GOAL OF THE EXERCISE:
Everything from the first line of the records below through the line containing "Task: Switch to the Source tab" is to be retyped exactly; leave out the rest.
GIVEN DATA: Begin
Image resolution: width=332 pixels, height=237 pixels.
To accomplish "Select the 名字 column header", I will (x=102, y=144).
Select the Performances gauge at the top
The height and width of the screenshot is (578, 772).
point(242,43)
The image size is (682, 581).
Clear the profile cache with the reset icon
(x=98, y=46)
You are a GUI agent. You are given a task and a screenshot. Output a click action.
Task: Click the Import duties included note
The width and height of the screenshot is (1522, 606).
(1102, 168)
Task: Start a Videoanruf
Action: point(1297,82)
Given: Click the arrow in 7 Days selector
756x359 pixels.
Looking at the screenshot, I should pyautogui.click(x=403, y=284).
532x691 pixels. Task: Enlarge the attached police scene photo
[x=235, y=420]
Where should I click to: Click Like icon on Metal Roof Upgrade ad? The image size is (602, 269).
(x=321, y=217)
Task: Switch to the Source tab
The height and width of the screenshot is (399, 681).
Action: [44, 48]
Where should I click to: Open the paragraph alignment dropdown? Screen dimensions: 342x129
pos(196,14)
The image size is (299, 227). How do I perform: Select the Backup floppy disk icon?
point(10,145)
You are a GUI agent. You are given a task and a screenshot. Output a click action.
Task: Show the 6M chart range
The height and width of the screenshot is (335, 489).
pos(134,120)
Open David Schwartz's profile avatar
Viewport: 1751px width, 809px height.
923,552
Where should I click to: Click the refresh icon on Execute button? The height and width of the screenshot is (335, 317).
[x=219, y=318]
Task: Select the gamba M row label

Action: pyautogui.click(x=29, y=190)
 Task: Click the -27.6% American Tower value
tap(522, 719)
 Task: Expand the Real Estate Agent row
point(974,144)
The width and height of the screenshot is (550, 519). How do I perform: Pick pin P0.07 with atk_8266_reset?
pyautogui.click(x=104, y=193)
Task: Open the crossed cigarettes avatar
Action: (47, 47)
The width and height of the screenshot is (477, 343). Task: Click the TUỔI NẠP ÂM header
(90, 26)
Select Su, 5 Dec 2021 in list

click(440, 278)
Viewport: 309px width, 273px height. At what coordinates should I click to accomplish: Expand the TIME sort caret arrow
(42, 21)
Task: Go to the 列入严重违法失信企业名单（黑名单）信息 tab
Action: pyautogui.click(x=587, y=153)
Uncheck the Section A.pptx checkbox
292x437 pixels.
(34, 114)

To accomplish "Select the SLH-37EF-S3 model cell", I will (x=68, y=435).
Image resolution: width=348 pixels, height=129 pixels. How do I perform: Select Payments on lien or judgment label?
GIVEN DATA: End
YOUR RESPONSE:
Image resolution: width=332 pixels, height=237 pixels.
To accomplish "Select the 名字 column header", I will (x=102, y=144).
Select the Performances gauge at the top
The height and width of the screenshot is (578, 772).
point(242,43)
The image size is (682, 581).
Clear the profile cache with the reset icon
(x=98, y=46)
You are a GUI agent. You are given a task and a screenshot. Output a click action.
Task: Click the Import duties included note
The width and height of the screenshot is (1522, 606).
(1102, 168)
Task: Start a Videoanruf
Action: point(1297,82)
Given: Click the arrow in 7 Days selector
756x359 pixels.
Looking at the screenshot, I should pyautogui.click(x=403, y=284).
532x691 pixels. Task: Enlarge the attached police scene photo
[x=235, y=420]
Where should I click to: Click Like icon on Metal Roof Upgrade ad? The image size is (602, 269).
(x=321, y=217)
Task: Switch to the Source tab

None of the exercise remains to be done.